Facebook today was reprimanded by a coalition of ten privacy groups, which urged the popular social-networking site to close several outstanding security loopholes. For Facebook, it's déjà vu all over again.
And Facebook thought the worst was already over.
On Thursday, a group of ten privacy groups, including the ACLU of Northern California and the Electronic Frontier Foundation, sent an open letter to Facebook, asking the site to close several outstanding security loopholes. The letter comes weeks after Facebook simplified its security settings, in an attempt to pacify thousands of critics, who claimed Facebook was carelessly exposing user information.
The open letter includes a range of suggestions, according to Information Week. Chief among them: Give users more control over in-site applications. "One issue that must be resolved is the 'app gap': the fact that applications and web sites that use the Facebook Platform can access a user's information if that user's friend – and not the user herself – runs the app or connects with the site," the letter says.

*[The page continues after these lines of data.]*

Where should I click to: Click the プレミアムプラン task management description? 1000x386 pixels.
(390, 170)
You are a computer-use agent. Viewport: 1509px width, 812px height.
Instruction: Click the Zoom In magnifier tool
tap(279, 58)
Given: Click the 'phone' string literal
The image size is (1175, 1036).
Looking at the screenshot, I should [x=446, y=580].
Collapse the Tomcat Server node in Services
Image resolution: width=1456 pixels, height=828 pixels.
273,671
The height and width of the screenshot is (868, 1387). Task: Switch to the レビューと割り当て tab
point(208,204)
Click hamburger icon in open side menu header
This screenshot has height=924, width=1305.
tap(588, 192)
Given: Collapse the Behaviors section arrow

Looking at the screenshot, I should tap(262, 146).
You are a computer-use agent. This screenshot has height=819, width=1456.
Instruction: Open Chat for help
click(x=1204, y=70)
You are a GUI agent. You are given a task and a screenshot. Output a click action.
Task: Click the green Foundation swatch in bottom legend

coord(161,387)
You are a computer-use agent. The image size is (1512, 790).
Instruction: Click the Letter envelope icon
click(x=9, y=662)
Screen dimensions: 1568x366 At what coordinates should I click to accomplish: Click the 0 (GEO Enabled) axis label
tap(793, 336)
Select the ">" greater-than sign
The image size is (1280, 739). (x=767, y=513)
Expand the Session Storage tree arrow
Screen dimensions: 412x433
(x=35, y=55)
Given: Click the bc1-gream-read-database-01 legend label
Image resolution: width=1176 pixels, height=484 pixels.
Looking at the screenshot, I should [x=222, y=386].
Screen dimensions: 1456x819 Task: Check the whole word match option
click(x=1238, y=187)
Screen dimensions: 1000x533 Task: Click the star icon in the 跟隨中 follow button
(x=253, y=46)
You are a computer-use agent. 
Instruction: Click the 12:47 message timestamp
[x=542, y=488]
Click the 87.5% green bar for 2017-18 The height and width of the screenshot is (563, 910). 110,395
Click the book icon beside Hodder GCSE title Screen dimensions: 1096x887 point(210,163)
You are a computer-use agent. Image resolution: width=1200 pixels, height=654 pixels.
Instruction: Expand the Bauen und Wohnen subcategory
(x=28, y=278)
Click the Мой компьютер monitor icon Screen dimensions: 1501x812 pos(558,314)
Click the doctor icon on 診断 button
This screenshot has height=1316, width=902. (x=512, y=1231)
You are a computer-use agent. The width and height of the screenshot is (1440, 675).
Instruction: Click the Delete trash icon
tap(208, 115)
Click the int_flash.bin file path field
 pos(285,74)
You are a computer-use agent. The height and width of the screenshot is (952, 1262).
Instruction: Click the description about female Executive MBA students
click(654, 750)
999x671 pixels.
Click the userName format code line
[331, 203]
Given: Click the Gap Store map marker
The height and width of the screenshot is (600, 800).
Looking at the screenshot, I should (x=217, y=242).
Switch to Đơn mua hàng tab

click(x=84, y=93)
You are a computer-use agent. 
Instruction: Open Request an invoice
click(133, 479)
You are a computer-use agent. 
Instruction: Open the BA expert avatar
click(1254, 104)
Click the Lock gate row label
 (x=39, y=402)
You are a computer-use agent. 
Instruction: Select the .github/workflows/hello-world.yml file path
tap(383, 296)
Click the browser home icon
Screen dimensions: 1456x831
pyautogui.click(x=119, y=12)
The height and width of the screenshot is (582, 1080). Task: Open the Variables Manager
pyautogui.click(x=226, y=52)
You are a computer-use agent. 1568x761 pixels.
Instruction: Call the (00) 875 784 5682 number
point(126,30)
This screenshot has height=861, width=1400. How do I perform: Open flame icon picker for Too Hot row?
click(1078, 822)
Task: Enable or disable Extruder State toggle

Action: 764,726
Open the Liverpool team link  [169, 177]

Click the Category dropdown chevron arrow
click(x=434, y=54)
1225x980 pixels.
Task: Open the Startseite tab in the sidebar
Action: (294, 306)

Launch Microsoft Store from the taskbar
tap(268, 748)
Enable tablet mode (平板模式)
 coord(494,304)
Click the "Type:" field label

Facebook should also require users to opt-in before they share their profile photo, name, and network affiliations, the coalition argues. Facebook currently makes that information public, and requires users to flip a handful of switches to hide their profile information.
"We are glad to see that Facebook has taken steps in the past weeks to address some of its outstanding privacy problems," the letter says. "However, we are writing to urge you to continue to demonstrate your commitment to the principle of giving users control over how and with whom they share by taking these additional steps."